Giurisprudenza rilevante:

  • Cass., Sez. Unite civili, 31/12/2021 n.42093: ha affrontato la natura della composizione negoziata e la prededuzione dei crediti professionali funzionali. Indica che l’accesso alla composizione negoziata (ex art. 6 co.4 D.L.118/21) preclude la dichiarazione di fallimento solo se sono state richieste le misure protettive. Stabilisce inoltre principi sulla prededucibilità dei costi sostenuti in caso di procedura concorsuale successiva.
  • Cass., Sez.

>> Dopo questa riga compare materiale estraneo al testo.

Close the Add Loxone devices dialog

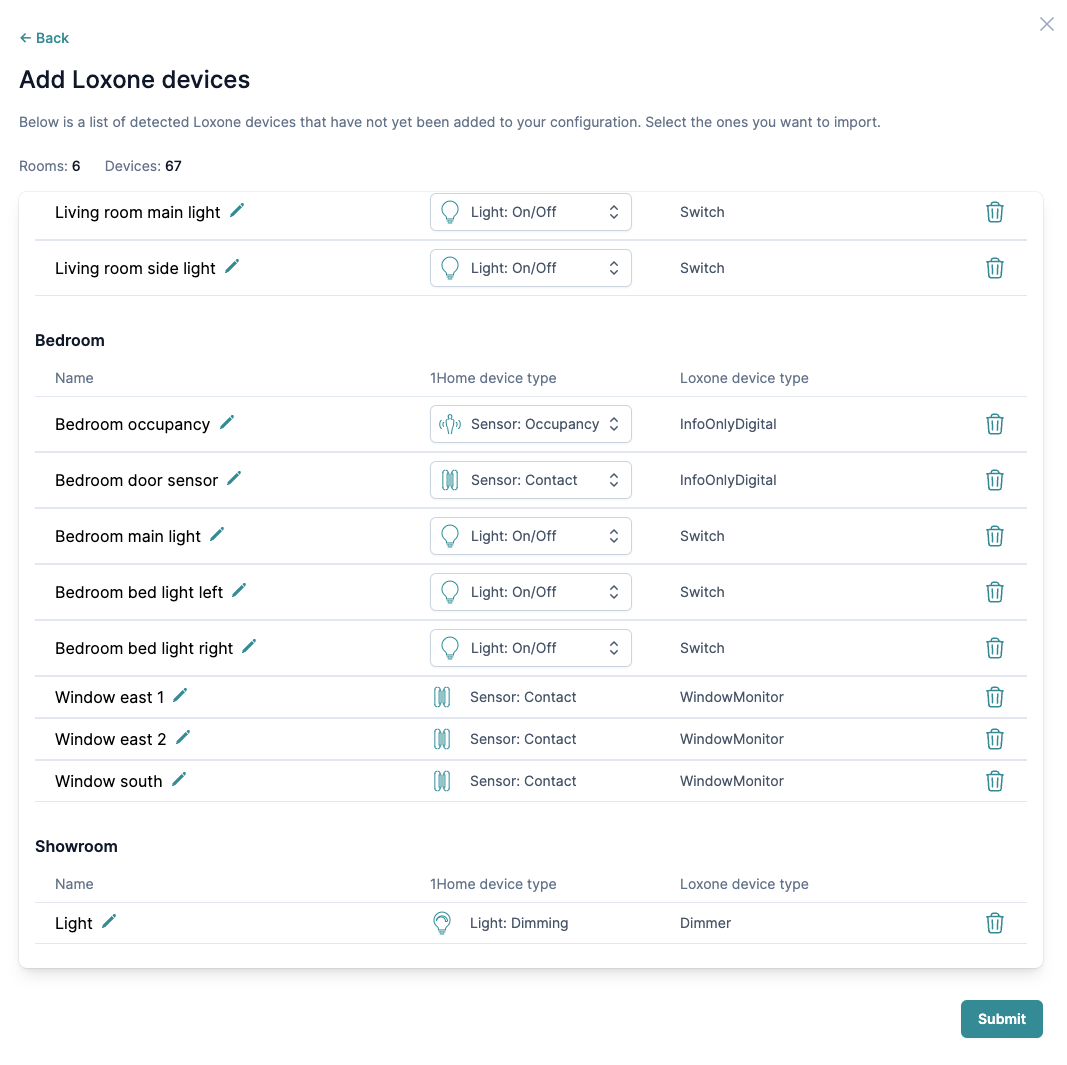click(1046, 24)
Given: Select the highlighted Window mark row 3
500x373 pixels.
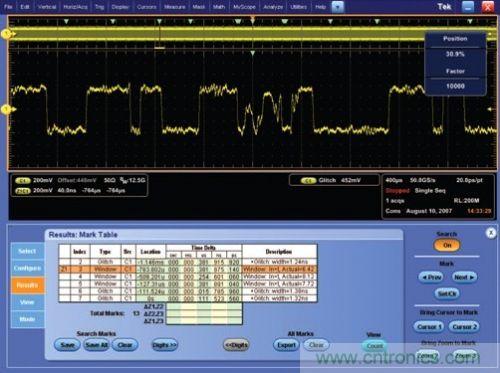Looking at the screenshot, I should click(188, 269).
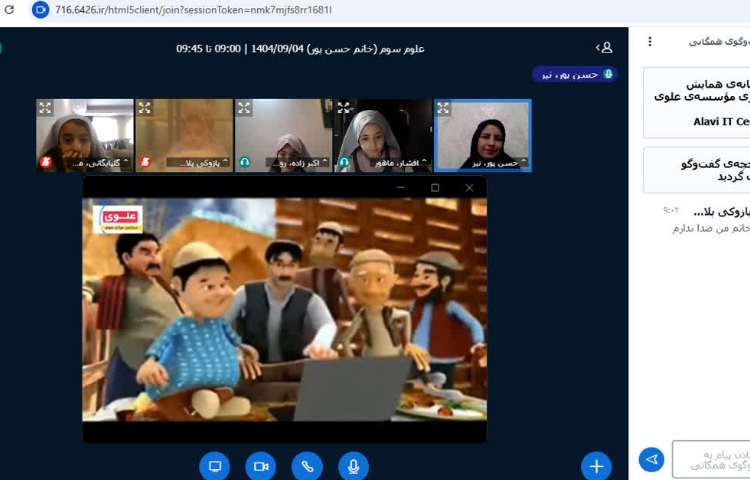This screenshot has width=750, height=480.
Task: Fullscreen the leftmost گلپایگانی webcam tile
Action: [46, 108]
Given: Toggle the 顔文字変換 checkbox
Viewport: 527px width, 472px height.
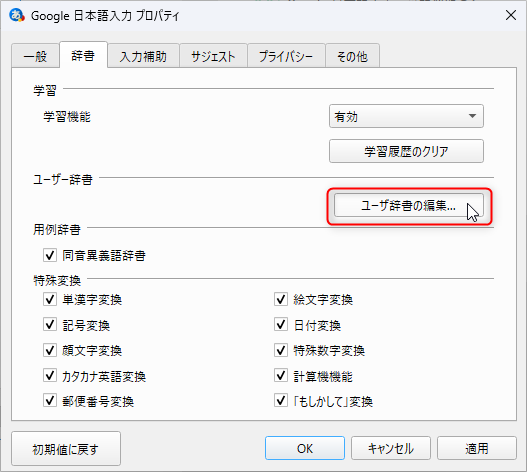Looking at the screenshot, I should [50, 350].
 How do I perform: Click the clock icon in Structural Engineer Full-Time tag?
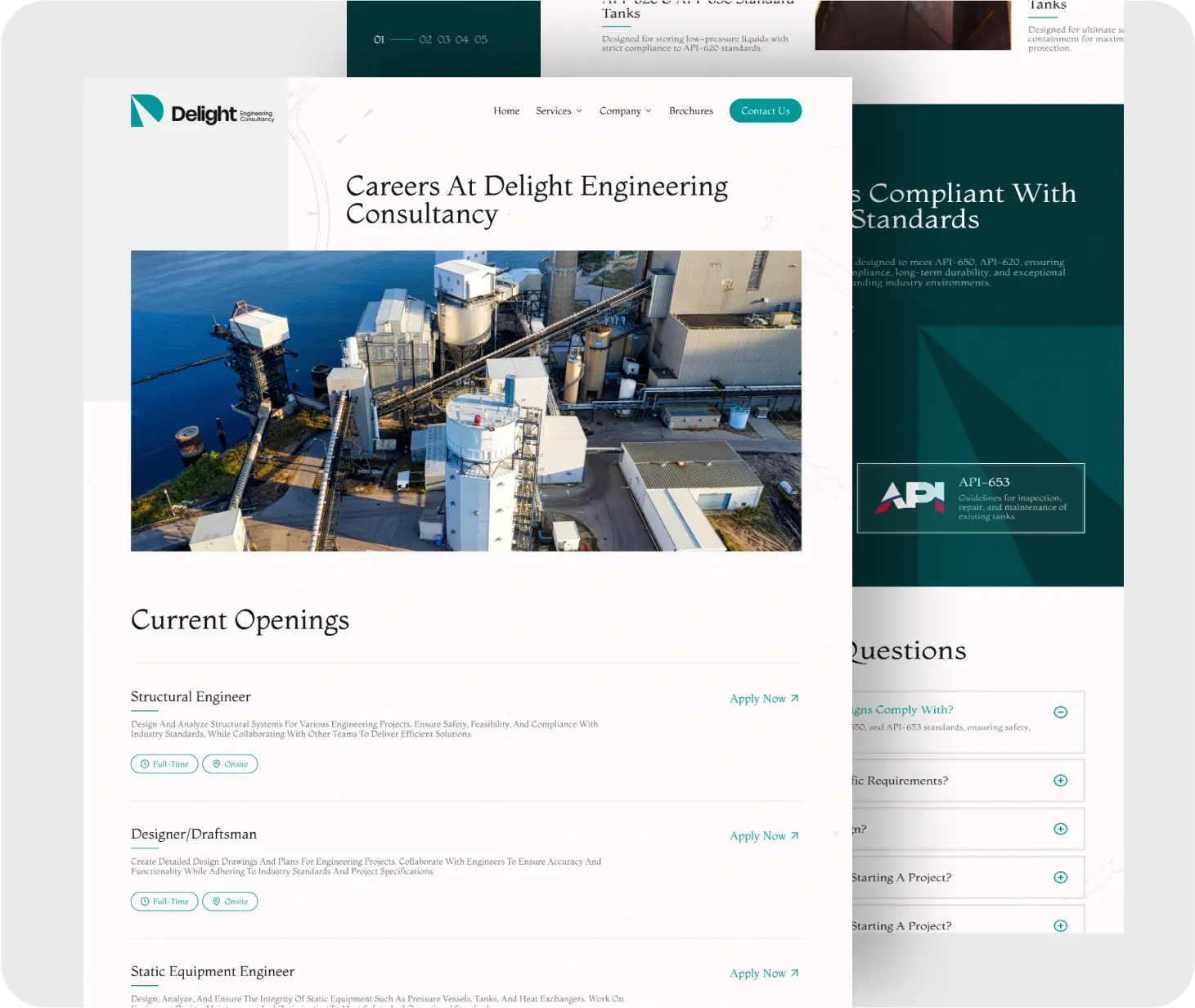pos(145,764)
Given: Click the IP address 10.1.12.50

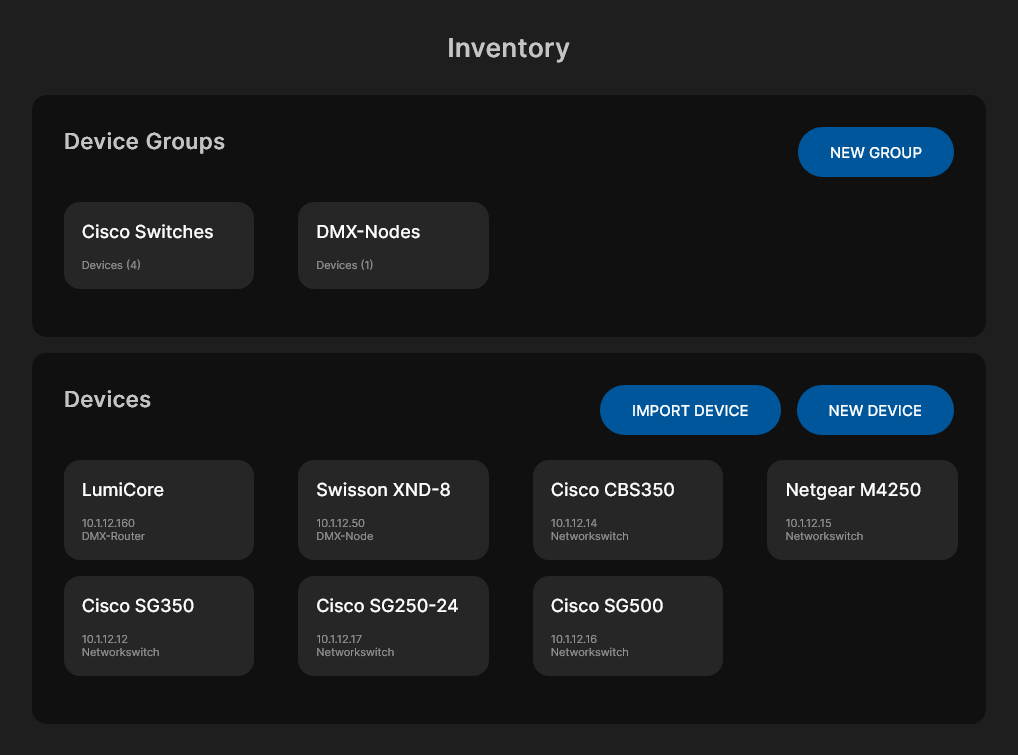Looking at the screenshot, I should pyautogui.click(x=337, y=523).
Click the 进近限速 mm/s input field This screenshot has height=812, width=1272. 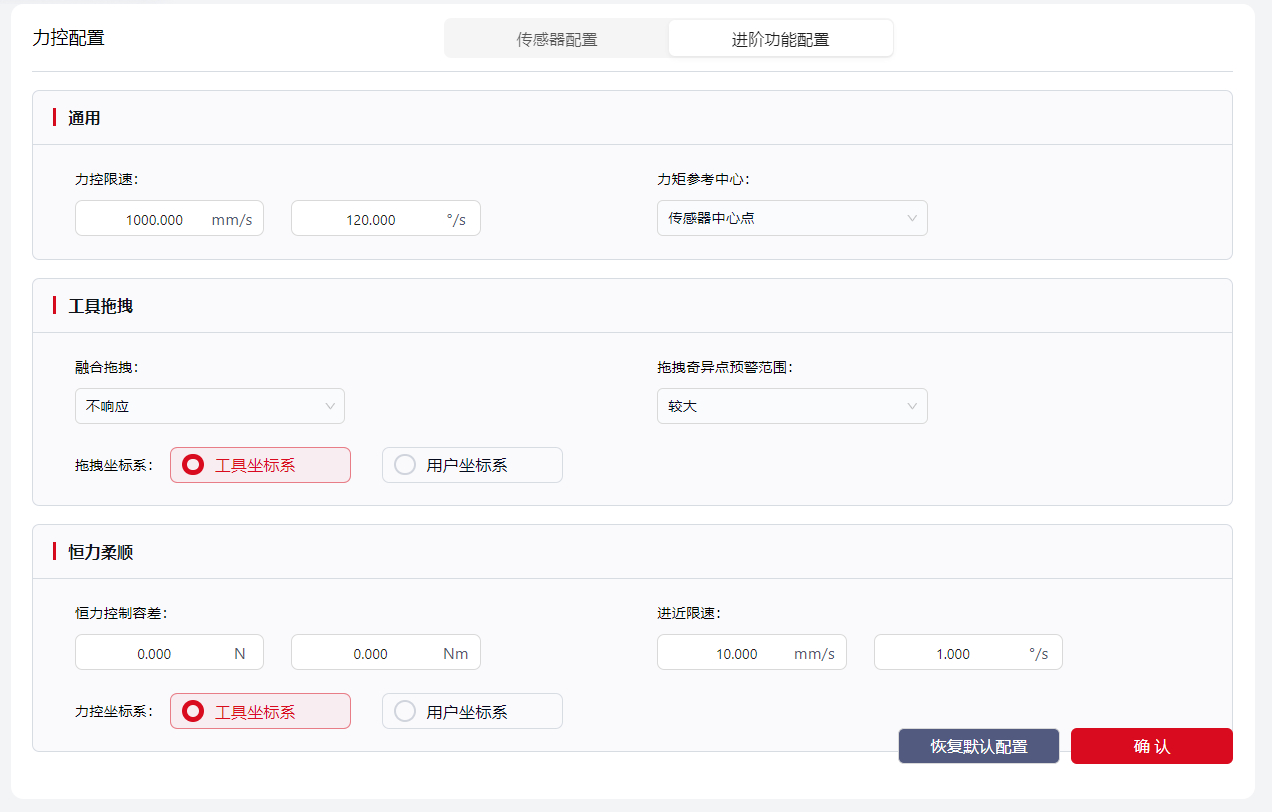click(736, 653)
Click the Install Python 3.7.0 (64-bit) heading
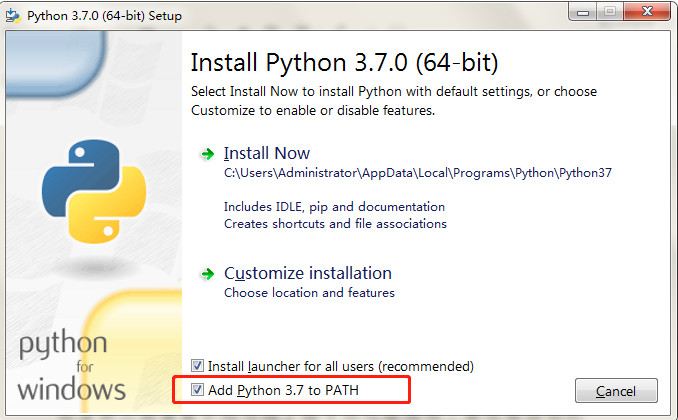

I, 12/02/2025 n.3634 (ord.): ha statuito che la pendenza di una composizione negoziata (anche con misure protettive) non obbliga il giudice a rinviare l’udienza prefallimentare, salvo misure protettive specifiche. Conferma la necessità di eccepire tempestivamente eventuali nullità procedurali. Caso in cui fallimento è stato dichiarato nonostante istanza di composizione negoziata, evidenziando l’importanza di attivare misure protettive tempestive.
  • Cass., Sez. I, 06/06/2023 n.15790: in tema compenso commissario giudiziale nel concordato non aperto (rilevante per analogia: spiega che il commissario ha diritto a compenso anche se il concordato non arriva all’omologazione, principio analogo a quello dell’esperto in caso di mancato accordo).
  • App. Potenza, 27/12/2022: ha affermato che il divieto di pronuncia di fallimento ex art.6 co.4 D.L.118/21 opera anche se l’istanza di fallimento è di un lavoratore dipendente (quindi nessuna eccezione per creditori “privilegiati”).
  • Trib. Parma, 26/09/2023 (decr.): ha ridotto d’ufficio (in sede di omologa concordato semplificato) gli onorari dei consulenti del debitore perché eccedenti il compenso dell’esperto, sancendo che gli advisor non possono costare più dell’esperto nell’ambito di una composizione negoziata.
  • Trib. Verona, 10/03/2025: in composizione negoziata di società immobiliare, ha rigettato la conferma delle misure protettive quando mancavano prospettive di risanamento (azienda in liquidazione senza piano concreto). Rileva che il tribunale valuta prima facie l’idoneità del piano per concedere misure. Se la prospettiva è nulla, meglio non prolungare i costi.